This past week I conducted two interviews for my eBook. I had forgotten how much fun interviews were and I also channeled my “retired” reporter and returned to the scene of that literary crime. I only say that because of early experiences with the rewrite editor at the Record, who seemed to delight in revising my sentences as I called them in.
The first interview was a huge Springsteen fan and had attended 57 concerts, adding a few more on this “Wrecking Ball” tour. He is connecting me to a friend who has been to 500+ concerts, including 180 from the “Darkness” tour alone. That ought to be interesting.
The second interview was a guy who grew up in Lakewood as a neighbor of some of the Springsteen family. He told me a major figure (I won’t spoil it) in one of Bruce’s songs was based on his Little League coach. This interviewee was such an insider that I’m having second thoughts about using some of the interview because it’s too personal. I want this book to be fun not an exposé. One of the reasons I left journalism was that some of the investigative work was a little too “down and dirty” for me to get involved.

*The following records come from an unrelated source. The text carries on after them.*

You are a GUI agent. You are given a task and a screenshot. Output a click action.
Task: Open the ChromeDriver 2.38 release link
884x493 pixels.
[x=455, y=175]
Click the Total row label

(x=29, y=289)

These interviews are getting interesting because they are pointing me to other people who might make good interviews. I could do interviews for months but in the interest of getting the book out I have to cut them off at some point. With an eBook, I can always add them later.
Another idea rounding into shape is the book cover. I am now reconsidering the title because the thumbnail will be so small, a long title will not work. The beauty of black and white photos is that they appear the same way in different eBook formats. I have an excellent black and white stage photo and I am considering a black cover with copy dropped out to white to compliment the starkness. Caught by accident in the photo, is the outline of Clarence Clemens’ sax.
As I get closer to publication date, the whole process is getting more interesting and, in a way, a shame to end. I am committed to finishing this for no other reason than I want to move on and epublishing makes this a bit easier because of the revision process. In a way, epublishing is never final.